Simon Liu's films are characterized by a tactility that lands somewhere between the grungy and the ethereal, which perhaps has to do with the unique qualities of one of his favored subjects -- Hong Kong. A city of contrasts, to be sure, so much of Hong Kong is awash in glowing neon and held together by the hard, polished surfaces of capital. And yet, turn a corner and you find the grotty mechanisms that keep such a system afloat. Physical congestion, along with Hong Kong's complex colonial legacy, result in a bustling, hybridized space that retains much of the urban poetry, as well as the struggle, that most western cities have gentrified completely out of sight.
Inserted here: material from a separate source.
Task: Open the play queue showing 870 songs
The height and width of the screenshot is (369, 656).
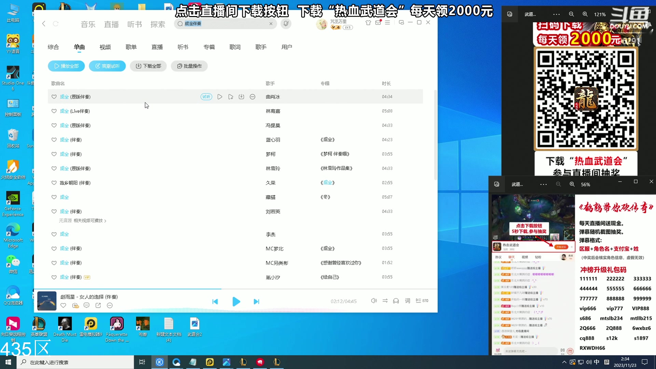Action: pyautogui.click(x=419, y=301)
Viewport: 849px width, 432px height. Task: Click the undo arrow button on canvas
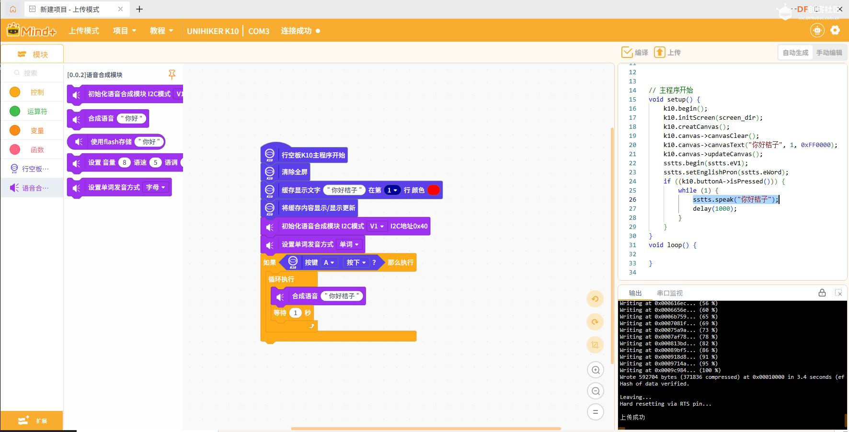coord(595,299)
Signal 8 is a dense city symphony, composed with a variable time signature. In its faster movements, the film employs high-speed digital effects to heighten the hyper-bustle of the city into a hazy abstraction. But the slower sections luxuriate in the light qualities, the sea greens, warm ambers, and electric rose colors of the street ambiance. As beautiful as Signal 8 is, there is a sense of anxiety behind Liu's gaze. This comes as no surprise. While there is nothing in this film that alludes to the Chinese government's recent crackdown on Hong Kong's democracy movement, one can almost perceive a desire on Liu's part to document as much of this place as possible, lest it change forever.

Tape 39 (Amit Dutta, 2020)

Dutta's latest short film is a fragment, a part of a larger, never-completed work that the filmmaker has returned to after many years. As Dutta explains in the narration, he has gone back to this fragment -- the titular tape 39 out of dozens -- because he thinks it might hold the clues to certain mysteries that plague him. On the one hand, this includes figuring out why he was unable to complete the commissioned work, a documentary about Gond artist Jangarh Singh Shyam. But perhaps more importantly, Dutta hopes to perhaps discover the deeper mystery of why, at the height of his success at the age of 39, Jangarh hanged himself in a Japanese museum.

The film, which is slyly presented as if it were the mostly-unedited contents of tape 39, is broken up with title cards made to resemble a researcher's note cards or entries from a card catalog. The film records Dutta's trip from the city of Bhopal to Jangarh's home village of Patangarh, in the state of Madhya Pradesh. In a sense, Dutta is reversing Jangarh's own journey from small-town life to national and international renown, almost as if performing a symbolic "return" of the artist's body whence it came. 

We don't see a great deal of Jangarh's artwork, in part because Dutta assumes an audience that is rather familiar with it. I got the vague sense that Jangarh's position in Indian art is a bit like that of Jean-Michel Basquiat, someone held up as a daring "primitive" and fetishized as the toast of the high-art world, to his own detriment. What I do not know about Jangarh, however, Dutta's lovely film certainly encourages me to find out.